The Huffington Post it ain't. So if you're looking for a titillating, gossipy blog, you won't see it from Dale Meyerrose, CIO of the Office of the Director of National Intelligence.

But the fact that you will find a blog at all, much less a multithreaded discussion open to the public, is remarkable, coming as it does from that most secretive and insular domain. As GCN's Wilson P. Dizard III reported [June 26, Page 7], Meyerrose is seeking input on streamlining the systems certification and accreditation process. The discussions will end July 9.

Meyerrose's own posts wouldn't exactly burn down Blogspot. There's not a lot of soul there. (Although, knowing the sort of inquisitive mind Meyerrose has, I would bet he's searched the computer security blogs at Blogspot.com.) On the other hand, the discussion threads at www.dni.gov/canda/
forums offer some real debate and haggling, if you are into discussions that contain statements such as this:

'Cross domain solutions (CDSs) warrant in-depth lab-based testing. But, it would be nice to get away from requiring multiple lab-based tests (CT&E, ITA, NIAP), and to not redo lab-based tests during on-site testing of the CDS in its environment (ST&E, Beta II).'

That might look dry to outsiders. But to domain insiders, that statement reflects an important C&A issue'how cumbersome and slow it is.

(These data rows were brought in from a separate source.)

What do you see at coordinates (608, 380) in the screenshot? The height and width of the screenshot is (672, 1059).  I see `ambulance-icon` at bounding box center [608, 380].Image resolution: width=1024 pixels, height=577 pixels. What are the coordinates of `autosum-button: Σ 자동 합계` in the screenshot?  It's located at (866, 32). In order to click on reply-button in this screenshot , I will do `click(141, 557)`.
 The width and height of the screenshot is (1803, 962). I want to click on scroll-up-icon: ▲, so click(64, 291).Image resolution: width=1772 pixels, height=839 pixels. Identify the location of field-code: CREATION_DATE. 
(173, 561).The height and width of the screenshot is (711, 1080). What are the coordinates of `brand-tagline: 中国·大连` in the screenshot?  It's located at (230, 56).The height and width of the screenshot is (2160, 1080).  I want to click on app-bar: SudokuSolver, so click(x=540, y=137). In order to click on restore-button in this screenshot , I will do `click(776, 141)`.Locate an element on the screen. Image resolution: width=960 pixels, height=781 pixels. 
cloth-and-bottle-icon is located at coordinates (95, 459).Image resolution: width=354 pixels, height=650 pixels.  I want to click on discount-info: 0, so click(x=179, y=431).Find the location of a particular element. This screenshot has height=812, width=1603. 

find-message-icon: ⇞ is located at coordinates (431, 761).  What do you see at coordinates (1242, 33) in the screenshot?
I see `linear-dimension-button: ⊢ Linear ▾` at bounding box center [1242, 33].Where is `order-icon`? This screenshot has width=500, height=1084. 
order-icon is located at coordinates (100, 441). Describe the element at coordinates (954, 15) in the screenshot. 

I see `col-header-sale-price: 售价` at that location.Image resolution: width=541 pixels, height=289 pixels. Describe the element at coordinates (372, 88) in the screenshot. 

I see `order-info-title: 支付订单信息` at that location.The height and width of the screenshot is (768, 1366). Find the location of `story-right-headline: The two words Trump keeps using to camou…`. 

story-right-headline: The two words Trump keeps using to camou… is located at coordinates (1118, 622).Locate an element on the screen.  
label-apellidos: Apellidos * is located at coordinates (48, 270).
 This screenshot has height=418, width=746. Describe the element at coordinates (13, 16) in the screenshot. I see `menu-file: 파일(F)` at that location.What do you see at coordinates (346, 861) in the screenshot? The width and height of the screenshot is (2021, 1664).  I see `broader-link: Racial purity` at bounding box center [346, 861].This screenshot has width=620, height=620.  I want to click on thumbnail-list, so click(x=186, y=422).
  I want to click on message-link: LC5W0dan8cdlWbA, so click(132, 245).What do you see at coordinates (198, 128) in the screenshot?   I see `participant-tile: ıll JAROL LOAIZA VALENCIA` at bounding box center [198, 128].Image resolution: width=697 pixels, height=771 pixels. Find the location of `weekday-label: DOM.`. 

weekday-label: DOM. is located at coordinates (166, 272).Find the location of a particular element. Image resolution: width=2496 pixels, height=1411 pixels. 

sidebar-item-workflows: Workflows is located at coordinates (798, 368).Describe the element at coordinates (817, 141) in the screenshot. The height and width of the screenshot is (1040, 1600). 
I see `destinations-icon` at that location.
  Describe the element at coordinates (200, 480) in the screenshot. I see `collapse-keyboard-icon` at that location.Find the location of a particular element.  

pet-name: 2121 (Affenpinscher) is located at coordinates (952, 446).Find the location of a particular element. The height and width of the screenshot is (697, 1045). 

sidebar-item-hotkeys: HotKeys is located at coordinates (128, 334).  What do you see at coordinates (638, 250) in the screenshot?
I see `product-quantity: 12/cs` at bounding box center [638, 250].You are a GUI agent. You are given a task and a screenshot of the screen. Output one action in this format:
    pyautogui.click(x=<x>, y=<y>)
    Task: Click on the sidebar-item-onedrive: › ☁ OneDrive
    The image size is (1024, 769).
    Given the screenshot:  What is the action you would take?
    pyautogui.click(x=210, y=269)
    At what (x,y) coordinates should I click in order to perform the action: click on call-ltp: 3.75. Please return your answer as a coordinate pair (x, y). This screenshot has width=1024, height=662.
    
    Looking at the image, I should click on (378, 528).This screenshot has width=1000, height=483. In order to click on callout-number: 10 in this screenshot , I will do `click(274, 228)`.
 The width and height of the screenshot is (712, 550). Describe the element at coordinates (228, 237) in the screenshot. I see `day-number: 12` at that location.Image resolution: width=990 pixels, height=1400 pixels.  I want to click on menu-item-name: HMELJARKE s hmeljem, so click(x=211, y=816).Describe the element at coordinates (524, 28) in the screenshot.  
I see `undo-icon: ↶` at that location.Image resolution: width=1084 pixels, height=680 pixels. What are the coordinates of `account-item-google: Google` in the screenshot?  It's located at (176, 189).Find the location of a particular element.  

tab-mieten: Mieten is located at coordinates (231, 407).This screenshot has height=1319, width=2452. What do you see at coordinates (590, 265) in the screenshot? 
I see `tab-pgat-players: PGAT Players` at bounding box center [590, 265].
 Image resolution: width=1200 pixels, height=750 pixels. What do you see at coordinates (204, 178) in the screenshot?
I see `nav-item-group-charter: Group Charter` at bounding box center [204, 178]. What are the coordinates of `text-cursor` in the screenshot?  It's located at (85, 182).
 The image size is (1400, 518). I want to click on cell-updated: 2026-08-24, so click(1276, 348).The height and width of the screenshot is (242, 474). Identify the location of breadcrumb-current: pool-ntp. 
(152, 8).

My point is that it's great to see a government agency use communications techniques appropriate to the community it is trying to serve. Not enough of that goes on.

Karen Evans, administrator for IT and e-government at the Office of Management and Budget, likes to point to MySpace.com as the medium appealing to future users of government services. If you are a person under, say, 25, the gestalt of MySpace fits into your life like oxygen. If you are over 50, you'll find MySpace somewhat ridiculous. But an estimated 40 million people have accounts there. (Just type 'myspace phenomenon' into Google to get an idea.)

Government agencies serious about interaction with an external community must use the tools with which the constituents have affinity. Too few actually do.